Ein zweiwöchiger Vaterschaftsurlaub ist ein Schritt in die richtige Richtung in der Gleichstellungspolitik. Das finden Vertreter aller grossen Parteien. Für die einen soll es danach erst einmal dabei bleiben, für die anderen bleibt das Fernziel eine Elternzeit.

Angesichts moderner Familienmodelle sei es höchste Zeit, dass die Schweiz einen gesetzlich geregelten Urlaub einführe, sagte Travail-Suisse-Präsident Adrian Wüthrich (40) am Donnerstag vor den Bundeshausmedien. Für den Präsidenten des Ja-Komitees eines zweiwöchigen Vaterschaftsurlaubs handelt es sich bei der Vorlage um einen Kompromiss.

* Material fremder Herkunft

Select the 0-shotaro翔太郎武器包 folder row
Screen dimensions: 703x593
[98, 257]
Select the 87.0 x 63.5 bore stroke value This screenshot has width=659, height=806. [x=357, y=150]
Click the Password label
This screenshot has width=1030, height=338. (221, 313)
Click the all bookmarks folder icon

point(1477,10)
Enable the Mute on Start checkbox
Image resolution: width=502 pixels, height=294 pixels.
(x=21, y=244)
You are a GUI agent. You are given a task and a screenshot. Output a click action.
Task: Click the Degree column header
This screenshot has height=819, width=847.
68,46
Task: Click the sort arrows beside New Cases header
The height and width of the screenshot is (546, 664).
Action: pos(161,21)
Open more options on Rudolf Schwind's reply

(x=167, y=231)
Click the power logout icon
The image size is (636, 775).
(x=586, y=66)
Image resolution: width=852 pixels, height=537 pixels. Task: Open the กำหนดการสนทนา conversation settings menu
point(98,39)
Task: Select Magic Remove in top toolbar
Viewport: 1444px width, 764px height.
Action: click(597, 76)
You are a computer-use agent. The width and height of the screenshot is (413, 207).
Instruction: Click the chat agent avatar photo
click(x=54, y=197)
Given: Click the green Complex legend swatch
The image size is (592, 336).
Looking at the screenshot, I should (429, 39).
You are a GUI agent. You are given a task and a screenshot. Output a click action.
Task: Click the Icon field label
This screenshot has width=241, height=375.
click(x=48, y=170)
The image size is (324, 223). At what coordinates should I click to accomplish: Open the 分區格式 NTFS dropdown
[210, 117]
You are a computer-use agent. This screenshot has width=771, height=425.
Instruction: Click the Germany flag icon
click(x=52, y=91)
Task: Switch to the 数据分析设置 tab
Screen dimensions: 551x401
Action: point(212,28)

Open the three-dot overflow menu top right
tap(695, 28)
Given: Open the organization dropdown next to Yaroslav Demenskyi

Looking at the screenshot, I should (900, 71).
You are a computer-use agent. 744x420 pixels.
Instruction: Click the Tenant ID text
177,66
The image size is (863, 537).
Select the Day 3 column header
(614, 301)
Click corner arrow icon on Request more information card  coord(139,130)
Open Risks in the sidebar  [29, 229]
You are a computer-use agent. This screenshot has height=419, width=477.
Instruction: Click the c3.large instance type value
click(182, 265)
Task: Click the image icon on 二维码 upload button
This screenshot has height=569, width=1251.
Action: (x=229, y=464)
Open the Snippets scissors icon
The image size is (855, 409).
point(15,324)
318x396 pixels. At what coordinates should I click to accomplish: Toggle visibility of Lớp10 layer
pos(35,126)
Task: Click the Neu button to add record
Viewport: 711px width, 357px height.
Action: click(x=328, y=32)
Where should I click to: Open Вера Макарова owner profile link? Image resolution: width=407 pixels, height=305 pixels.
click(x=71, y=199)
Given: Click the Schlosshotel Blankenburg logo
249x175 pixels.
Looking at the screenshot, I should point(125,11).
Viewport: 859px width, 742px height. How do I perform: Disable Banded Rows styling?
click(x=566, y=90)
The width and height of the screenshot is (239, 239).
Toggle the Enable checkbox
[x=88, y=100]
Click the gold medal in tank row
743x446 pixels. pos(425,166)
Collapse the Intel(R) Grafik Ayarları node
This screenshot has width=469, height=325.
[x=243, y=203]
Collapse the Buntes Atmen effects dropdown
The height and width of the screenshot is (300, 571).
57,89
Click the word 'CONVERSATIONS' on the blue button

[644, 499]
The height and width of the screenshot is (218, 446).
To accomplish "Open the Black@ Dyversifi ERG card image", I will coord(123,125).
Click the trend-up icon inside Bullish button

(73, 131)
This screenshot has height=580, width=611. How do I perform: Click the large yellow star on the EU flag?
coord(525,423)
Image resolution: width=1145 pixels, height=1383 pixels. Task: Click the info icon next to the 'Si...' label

Von SVP bis SP – alle sind im Komitee vertreten

Dieser ist breit abgestützt, wie die Zusammensetzung des Komitees «Vaterschaftsurlaub jetzt» zeigt. Vertreterinnen und Vertreter von links bis rechts wollen den Vaterschaftsurlaub. Er freue sich auf die Abstimmung, sagte Wüthrich. Unter anderem verschiedene Abstimmungsumfragen stimmten ihn zuversichtlich.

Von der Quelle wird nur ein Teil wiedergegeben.